» **Exercise prompt**: What is the number of lines in these records with "Collapse" in them? Answer with that number only.

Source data
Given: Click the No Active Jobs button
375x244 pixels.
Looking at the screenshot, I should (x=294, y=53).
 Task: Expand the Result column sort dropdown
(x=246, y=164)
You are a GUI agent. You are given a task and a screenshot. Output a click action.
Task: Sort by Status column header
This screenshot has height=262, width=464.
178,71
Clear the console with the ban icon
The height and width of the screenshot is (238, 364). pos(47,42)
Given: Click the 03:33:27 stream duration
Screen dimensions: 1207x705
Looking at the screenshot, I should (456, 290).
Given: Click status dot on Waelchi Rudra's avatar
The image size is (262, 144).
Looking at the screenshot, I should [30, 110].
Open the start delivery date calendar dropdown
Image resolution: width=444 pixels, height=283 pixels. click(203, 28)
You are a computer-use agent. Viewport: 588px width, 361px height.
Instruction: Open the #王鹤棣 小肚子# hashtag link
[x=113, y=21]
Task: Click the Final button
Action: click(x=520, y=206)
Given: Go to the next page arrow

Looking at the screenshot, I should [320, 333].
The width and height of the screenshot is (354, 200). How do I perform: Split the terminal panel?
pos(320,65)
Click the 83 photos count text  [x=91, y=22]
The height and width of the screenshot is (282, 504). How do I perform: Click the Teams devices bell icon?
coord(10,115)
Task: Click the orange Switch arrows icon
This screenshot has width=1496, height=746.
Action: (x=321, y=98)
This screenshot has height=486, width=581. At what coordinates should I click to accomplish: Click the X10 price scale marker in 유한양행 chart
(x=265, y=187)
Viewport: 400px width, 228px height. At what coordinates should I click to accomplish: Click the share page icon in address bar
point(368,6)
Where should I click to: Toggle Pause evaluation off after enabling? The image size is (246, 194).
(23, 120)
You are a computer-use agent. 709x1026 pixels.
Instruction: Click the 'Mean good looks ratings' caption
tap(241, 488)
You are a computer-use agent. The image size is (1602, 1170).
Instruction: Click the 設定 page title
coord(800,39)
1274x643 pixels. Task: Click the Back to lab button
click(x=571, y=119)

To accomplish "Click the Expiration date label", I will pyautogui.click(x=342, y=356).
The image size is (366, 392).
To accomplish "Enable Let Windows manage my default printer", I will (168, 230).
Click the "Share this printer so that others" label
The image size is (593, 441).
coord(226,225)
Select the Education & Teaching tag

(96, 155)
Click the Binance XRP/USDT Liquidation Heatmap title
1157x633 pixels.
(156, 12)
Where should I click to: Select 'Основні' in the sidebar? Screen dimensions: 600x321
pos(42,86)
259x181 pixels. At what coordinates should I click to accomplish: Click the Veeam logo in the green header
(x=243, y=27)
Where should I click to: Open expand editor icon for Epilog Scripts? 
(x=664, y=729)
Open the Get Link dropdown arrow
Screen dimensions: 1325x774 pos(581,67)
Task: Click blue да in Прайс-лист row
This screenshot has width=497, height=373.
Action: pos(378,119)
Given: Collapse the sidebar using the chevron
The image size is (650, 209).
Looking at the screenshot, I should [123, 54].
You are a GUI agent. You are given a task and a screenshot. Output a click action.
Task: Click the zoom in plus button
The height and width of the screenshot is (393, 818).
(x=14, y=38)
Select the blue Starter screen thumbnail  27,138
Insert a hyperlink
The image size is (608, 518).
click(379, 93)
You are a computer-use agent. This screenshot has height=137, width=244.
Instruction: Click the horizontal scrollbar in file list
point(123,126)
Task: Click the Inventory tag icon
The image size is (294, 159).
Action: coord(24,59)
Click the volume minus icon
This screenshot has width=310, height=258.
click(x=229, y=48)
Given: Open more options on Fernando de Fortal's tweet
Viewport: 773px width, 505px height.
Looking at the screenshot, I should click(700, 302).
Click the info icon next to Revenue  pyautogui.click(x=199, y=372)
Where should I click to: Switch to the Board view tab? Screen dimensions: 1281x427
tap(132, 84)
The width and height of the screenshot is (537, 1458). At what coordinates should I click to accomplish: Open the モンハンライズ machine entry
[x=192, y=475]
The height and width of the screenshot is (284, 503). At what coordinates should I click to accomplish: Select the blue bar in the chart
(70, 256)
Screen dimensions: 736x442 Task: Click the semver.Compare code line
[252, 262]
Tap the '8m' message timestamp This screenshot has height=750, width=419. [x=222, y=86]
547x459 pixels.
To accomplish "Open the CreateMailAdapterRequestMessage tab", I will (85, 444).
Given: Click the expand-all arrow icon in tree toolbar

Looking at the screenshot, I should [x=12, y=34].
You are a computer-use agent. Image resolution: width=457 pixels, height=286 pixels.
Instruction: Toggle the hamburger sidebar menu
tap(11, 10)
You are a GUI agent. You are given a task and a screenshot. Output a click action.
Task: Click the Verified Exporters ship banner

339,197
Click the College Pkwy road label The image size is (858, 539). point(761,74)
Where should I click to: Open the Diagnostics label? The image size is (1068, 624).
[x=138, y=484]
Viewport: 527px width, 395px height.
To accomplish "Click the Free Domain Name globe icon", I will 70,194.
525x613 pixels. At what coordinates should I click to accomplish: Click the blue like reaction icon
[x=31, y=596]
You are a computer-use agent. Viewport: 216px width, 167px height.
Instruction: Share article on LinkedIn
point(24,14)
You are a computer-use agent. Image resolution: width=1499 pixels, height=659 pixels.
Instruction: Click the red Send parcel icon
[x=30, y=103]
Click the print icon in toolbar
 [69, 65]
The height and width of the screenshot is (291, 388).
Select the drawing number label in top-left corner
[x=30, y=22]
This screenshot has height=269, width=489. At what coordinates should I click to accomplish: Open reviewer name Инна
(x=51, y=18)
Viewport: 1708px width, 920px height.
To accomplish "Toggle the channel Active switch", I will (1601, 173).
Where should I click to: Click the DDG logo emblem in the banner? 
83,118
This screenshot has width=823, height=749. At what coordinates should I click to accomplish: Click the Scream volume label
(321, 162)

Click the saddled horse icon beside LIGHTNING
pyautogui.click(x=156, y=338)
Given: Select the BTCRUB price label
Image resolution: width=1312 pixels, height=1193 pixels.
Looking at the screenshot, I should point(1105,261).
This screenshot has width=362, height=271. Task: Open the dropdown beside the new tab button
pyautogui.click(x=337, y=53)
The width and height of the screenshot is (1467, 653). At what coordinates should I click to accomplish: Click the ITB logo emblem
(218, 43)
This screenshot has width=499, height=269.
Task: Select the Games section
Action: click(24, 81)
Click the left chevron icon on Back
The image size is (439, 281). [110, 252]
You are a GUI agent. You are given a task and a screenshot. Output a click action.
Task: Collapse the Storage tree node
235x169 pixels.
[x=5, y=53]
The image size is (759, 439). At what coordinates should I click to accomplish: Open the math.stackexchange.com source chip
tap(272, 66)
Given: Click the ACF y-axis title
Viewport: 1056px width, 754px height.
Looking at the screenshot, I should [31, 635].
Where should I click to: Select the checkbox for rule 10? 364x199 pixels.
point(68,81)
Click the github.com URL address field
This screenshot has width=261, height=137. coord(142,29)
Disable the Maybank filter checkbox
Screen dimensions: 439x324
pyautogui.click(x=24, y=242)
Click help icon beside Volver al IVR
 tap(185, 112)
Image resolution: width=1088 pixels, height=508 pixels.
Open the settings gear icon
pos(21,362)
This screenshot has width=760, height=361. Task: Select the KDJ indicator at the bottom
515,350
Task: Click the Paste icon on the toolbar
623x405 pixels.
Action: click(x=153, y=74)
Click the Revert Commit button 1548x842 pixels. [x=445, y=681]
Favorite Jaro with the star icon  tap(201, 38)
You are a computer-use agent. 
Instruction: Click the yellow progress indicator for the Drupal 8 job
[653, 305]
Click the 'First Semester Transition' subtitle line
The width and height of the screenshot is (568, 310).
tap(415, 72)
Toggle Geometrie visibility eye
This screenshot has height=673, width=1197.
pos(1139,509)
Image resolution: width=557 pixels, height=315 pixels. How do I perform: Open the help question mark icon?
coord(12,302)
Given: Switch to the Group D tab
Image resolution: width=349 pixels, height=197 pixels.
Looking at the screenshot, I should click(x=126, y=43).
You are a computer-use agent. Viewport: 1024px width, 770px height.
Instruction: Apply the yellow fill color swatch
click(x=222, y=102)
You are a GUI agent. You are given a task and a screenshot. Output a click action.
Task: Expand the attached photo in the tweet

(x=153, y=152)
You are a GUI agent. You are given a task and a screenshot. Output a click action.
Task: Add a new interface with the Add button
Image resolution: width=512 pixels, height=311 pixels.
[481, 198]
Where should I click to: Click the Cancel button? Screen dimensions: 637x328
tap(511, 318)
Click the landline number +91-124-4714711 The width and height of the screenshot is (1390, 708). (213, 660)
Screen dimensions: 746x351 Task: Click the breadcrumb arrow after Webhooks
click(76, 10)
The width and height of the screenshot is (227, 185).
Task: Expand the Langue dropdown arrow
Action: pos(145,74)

» **Solution to the problem**: 2